The swift pickup is a contrast to the movie’s theatrical run, which premiered on Mar. 27 and largely fell under the radar. It also comes as Felton has been busy lately with a Broadway run and several films, keeping him in view even as this project has started to travel differently.
They Will Kill You is directed by Kirill Sokolov, who co-wrote the script with Alex Litvak, and produced by Andy Muschietti and Barbara Muschietti. The film stars Zazie Beetz and also features Patricia Arquette, Myha'la, Paterson Joseph, Heather Graham and Felton in a blood-soaked, high-octane horror-action-comedy that has drawn mixed reactions.

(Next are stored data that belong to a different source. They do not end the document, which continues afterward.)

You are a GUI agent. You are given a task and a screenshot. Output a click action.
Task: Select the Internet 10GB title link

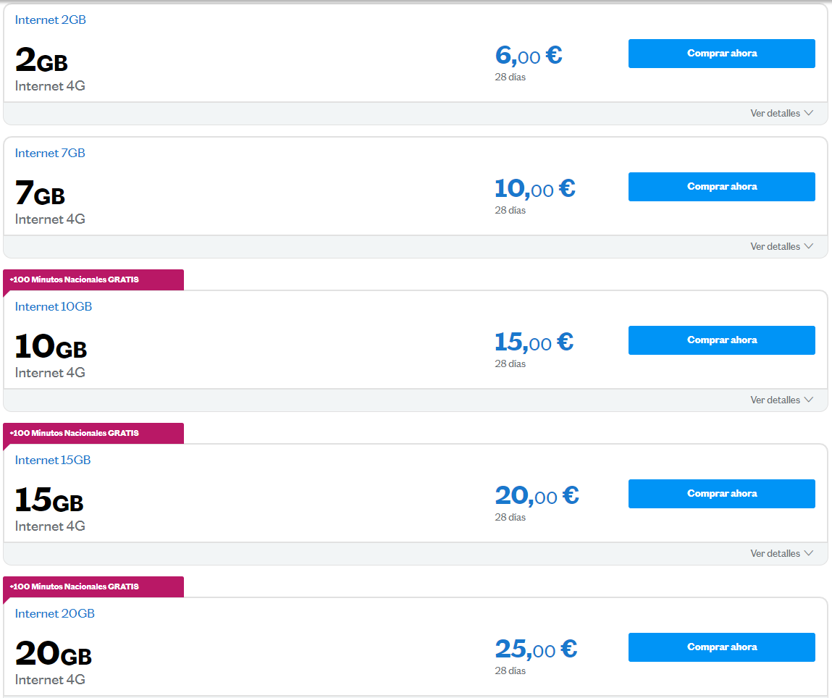coord(54,307)
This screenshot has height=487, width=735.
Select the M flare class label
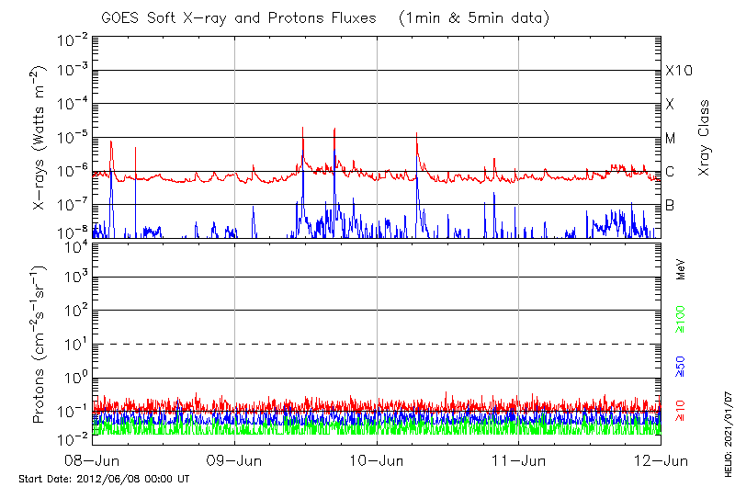tap(671, 138)
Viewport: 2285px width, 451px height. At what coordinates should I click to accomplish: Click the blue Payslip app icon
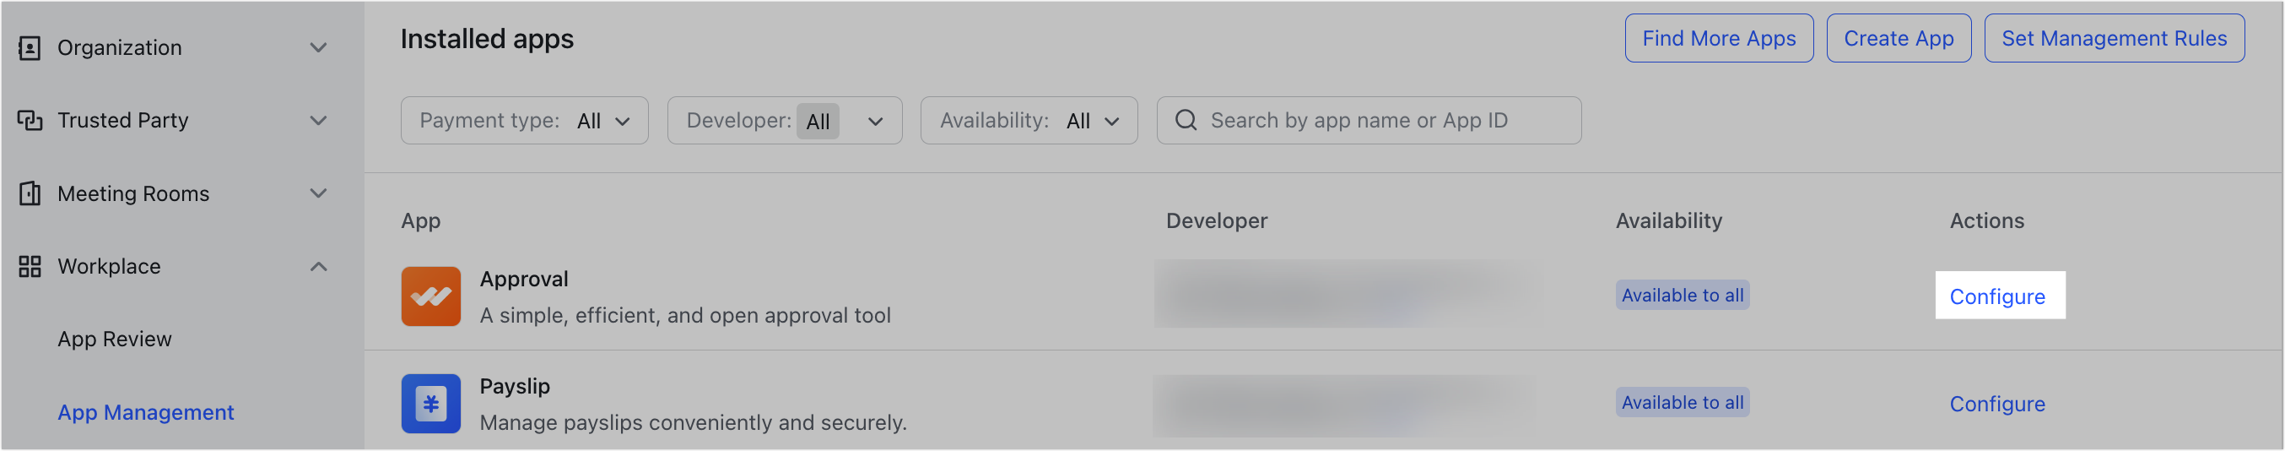tap(430, 404)
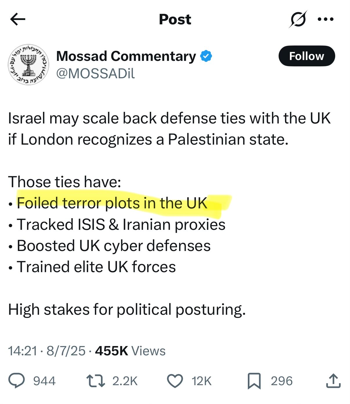Viewport: 350px width, 404px height.
Task: Tap the highlighted text Foiled terror plots
Action: tap(112, 203)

That split is reflected in the numbers. Rotten Tomatoes shows a 64% approval score from critics based on 162 reviews, while the audience score stands at 77%. Critics praised its vivid gothic setting and said its cyclical structure can grow repetitive, but that Beetz keeps the bloodletting infectious. The film also underperformed at the box office, grossing $18.9 million worldwide against a $20 million budget.
The gap between the theaters and the living room is the real story here. They Will Kill You did not break out on the big screen, and it arrived digitally alongside heavy competition, including Ready or Not 2: Here I Come. But once it hit streaming storefronts, the movie moved fast enough to suggest that Sokolov’s mix of horror, comedy and heartbreak may be finding the audience its theatrical run missed.
The next marker is June 30, when They Will Kill You will be available to own on 4K UHD, Blu-Ray and DVD. If the early digital ranking holds, Felton’s film may end up building its case the old-fashioned way: one home viewing at a time.